Junto a ellos estuvo también Miriam Broderman, con su ya reconocido estilo personal, y estuvo el que suscribe, ciertamente correcto a pesar de alguna que otra pausa excesiva contando Historia de un caballo que se alimentaba de jardines, de Aquiles Nazoa, quien esa noche hubiera merecido mejor suerte en mi voz. Es un poema en prosa que me acompaña desde hace más de veinticinco años, cuando aún no había aparecido en su hermoso libro Historia privada de las muñecas de trapo y lo transcribí personalmente, de uno de aquellos antiguos discos de placa de acetato, publicado en la serie Palabras de Nuestra América de la Casa de las Américas. Por aquellos tiempos todavía no era médico, ni siquiera pensaba estudiar medicina, e iba todas las tardes a escuchar esa historia a la Sala de música de la Biblioteca Provincial de Camagüey. Los encargados, Merceditas y Pimentel, tenían mucha paciencia, pero no los otros usuarios. Cuando llegaba, era como si llegara un caballo de carretón con uno de esos sacos pestilentes bajo las ancas y todos se marchaban sin decir palabra. Es que los principeños somos muy educados. No sé si alguien me regalo un cassette ORWO, de aquellos que venían de la RDA, o yo lo busqué o lo compré; lo seguro es que me grabaron el poema y ya en la cinta, pasito a paso, yo lo transcribí. Lo demás fue coser y cantar. Hasta hoy lo cuento. Unas veces mejor, otras peor, pero lo digo. Esta vez no estoy contento con lo que hice. Pero no debo hablar de mi mismo, que para algo me hicieron leer el Manual de Urbanidad y Buenas Costumbres de Carreño.
Otros proyectos continuarán en agosto, lo que será sin dudas la primera temporada estable dentro una programación especial de verano con espectáculos de narración oral que se produce en el país. Antes de estar de El Sótano, sólo se podían ver espectáculos aislados de un día o una serie de ellos, dentro de uno de los muchos festivales de este arte que hoy ocupan espacios en el calendario cultural.
En otros países, como Argentina, Italia, Francia y Colombia, existe la tradición de permanencia en cartelera de un mismo espectáculo de cuentos mientras haya público que asista a ellos. Debíamos aprovechar esta experiencia pues es ciertamente positiva. Todo el mundo sabe que un espectáculo alcanza madurez y equilibrio en la medida en que es presentado; sin embargo, en nuestro país tenemos la manía -o la desgracia- de armar espectáculos de vida efímera, con una o dos presentaciones que no dejan espacio para que el público descubra las claves y para que el narrador aprenda del público. Apelamos a la Oralidad y le cerramos las puertas a sus expresiones más exactas.
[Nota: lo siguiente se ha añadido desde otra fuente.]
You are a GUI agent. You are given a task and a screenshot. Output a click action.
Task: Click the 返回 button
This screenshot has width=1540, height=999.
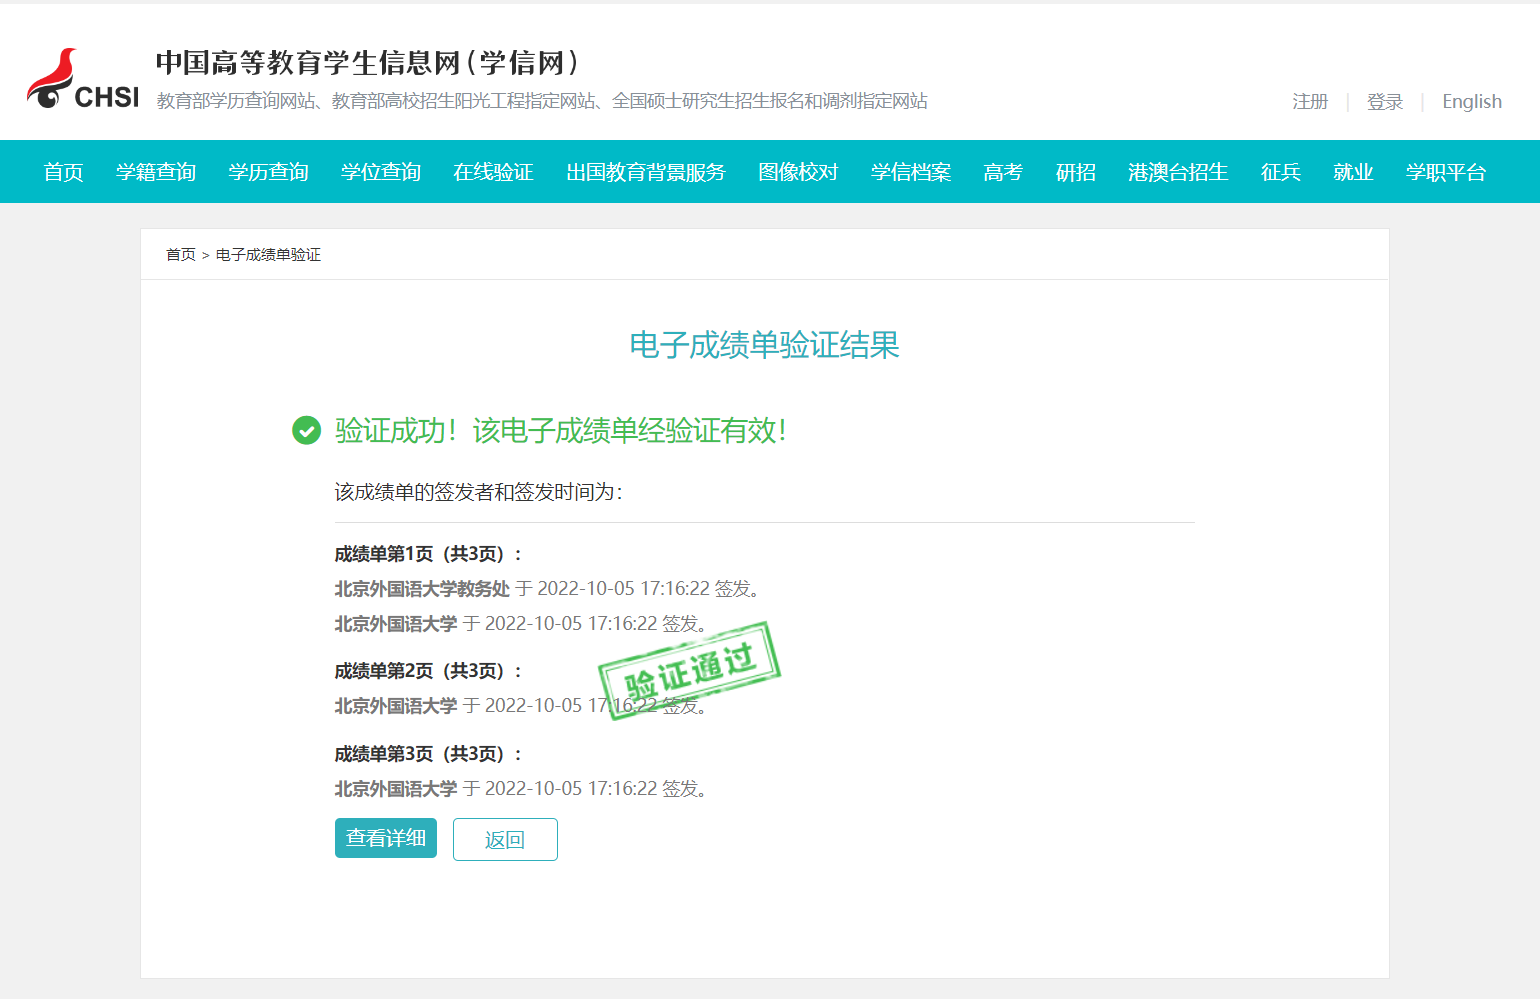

Contar un cuento es un arte efímero que se produce siempre en el aquí y ahora, frente a frente, cara a cara, y en el cual la comunicación, que es su razón de ser, se produce por la conjunción de un narrador, de un texto narrativo, de una situación de representación o espectacularidad, de un receptor y de una recepción determinada, en una circunstancia temporo-espacial única e irrepetible. Cada vez es la primera y la última. No hay segundas oportunidades, es todo o nada; aunque en cada versión aprendemos algo que seguramente será útil, porque creará un repertorio de fórmulas, de estructuras, que permitirán echarle mano en una nueva ocasión efímera, que tampoco concederá otras oportunidades sino que se concretará o no, dependiendo del modo en que se produzcan las complejas sinergias necesarias para un momento de arte en el reino de la Oralidad.
Esperemos que esta temporada de verano no sea la última y que los narradores orales, los programadores y “decisores” culturales, unan voluntades para que la buena costumbre de narrar y escuchar cuentos sea sólo leve en su esencia, pero reiterada en su presencia. Colorín colorado… He terminado.